Ed- I don't have any first hand experience with the 2000 series but I have looked closely at them and they seem to be well built for their intended purpose. Not quite as heavy as the 3000 series but stronger than the lawn tractor 1000 series machines. Hopefully one of the guys will chime in that owns or has owned one of the 2000 series...
 
2000 series make great donor tractors for CH18 engines to put in 82 series!!!!!
 
The motor runs it seems to be leaking up front. I'm no sure how hard it is to replace the seal.
 
I agree wholeheartedly with the advice given by Matt G; the first step before anything else, is to thoroughly clean the engine and adjacent area well. Automotive aerosol cans of engine degreaser work very well, may need to rinse and repeat if really caked and baked on.
After a cleaning is done, it will become obvious where the leak's origin is.

IF it were the front seal, best to remove the top hood and front grille, it will make repairs easier by far. Remove the one bolt holding the PTO clutch to the crankshaft. Clutch will slide off , then remove the spacer on crankshaft behind the clutch. Now you have full access to the seal. Inspect if the seal is dislodged from the bore, or installed incorrectly. DO NOT pound or push on the seal or it may walk itself into the inside of the cover. A simple removal is to drill two small holes in seal, (one may be enough) Insert a sheet metal screw into the hole, until it is sturdy, then extract the seal with a pliers on said screw. (drywall screws actually work great too.) Clean up the crankshaft in the seal surface area. New seal can then be installed. It must be "square" to the bore, not angled when installed. I personally like to coat the seal's outer surface with Permatex Hi Tack or similar bonding and sealing agent. I also apply a thin film of clean grease or Vaseline to the seals inner surface on the "lips" so it can ease into a smooth start until engine oil coats it.

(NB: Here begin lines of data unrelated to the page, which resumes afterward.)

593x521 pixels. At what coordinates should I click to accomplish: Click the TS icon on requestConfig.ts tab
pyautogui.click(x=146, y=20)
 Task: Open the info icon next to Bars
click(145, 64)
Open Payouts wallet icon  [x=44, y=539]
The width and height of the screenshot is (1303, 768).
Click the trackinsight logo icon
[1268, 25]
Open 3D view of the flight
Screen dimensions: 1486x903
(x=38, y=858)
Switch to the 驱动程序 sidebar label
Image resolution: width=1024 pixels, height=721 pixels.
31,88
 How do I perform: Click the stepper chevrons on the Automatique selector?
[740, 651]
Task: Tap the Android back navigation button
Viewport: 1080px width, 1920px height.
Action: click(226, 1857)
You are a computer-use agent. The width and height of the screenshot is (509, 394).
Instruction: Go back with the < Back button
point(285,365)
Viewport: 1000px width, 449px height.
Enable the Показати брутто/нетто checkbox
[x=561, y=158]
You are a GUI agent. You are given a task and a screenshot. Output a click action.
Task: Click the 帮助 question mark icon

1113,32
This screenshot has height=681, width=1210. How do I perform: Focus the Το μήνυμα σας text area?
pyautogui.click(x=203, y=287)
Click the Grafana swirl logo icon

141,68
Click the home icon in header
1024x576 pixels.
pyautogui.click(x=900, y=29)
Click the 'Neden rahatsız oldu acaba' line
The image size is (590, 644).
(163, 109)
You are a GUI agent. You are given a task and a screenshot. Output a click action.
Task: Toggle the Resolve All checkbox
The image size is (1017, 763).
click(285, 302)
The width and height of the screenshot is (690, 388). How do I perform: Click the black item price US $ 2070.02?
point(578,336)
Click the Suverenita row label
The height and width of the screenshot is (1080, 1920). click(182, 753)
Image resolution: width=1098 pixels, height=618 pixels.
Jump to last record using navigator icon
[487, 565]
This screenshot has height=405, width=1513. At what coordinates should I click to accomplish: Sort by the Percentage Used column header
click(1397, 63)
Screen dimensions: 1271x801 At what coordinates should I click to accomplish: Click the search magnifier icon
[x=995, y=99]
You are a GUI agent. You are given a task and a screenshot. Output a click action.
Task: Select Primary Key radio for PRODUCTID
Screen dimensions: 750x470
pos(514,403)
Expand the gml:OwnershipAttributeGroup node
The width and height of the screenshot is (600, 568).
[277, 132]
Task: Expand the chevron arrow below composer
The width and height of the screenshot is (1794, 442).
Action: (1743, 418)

You can run the engine with the PTO clutch removed, no problem; inspect for any other leaks. Examples include: Oil filter base, front (timing gears) COVER, if above the clutch, perhaps from breather gasket or failed breather. No sense of rushing it back together quite yet, first learn the origin of the leak(s) .

It would be wiser to continue this discussion back on the thread you started "2185 oil leak" than to continue to hijack this one, for everyone's sake of clarity.}
 
I agree wholeheartedly with the advice given by Matt G; the first step before anything else, is to thoroughly clean the engine and adjacent area well. Automotive aerosol cans of engine degreaser work very well, may need to rinse and repeat if really caked and baked on.
After a cleaning is done, it will become obvious where the leak's origin is.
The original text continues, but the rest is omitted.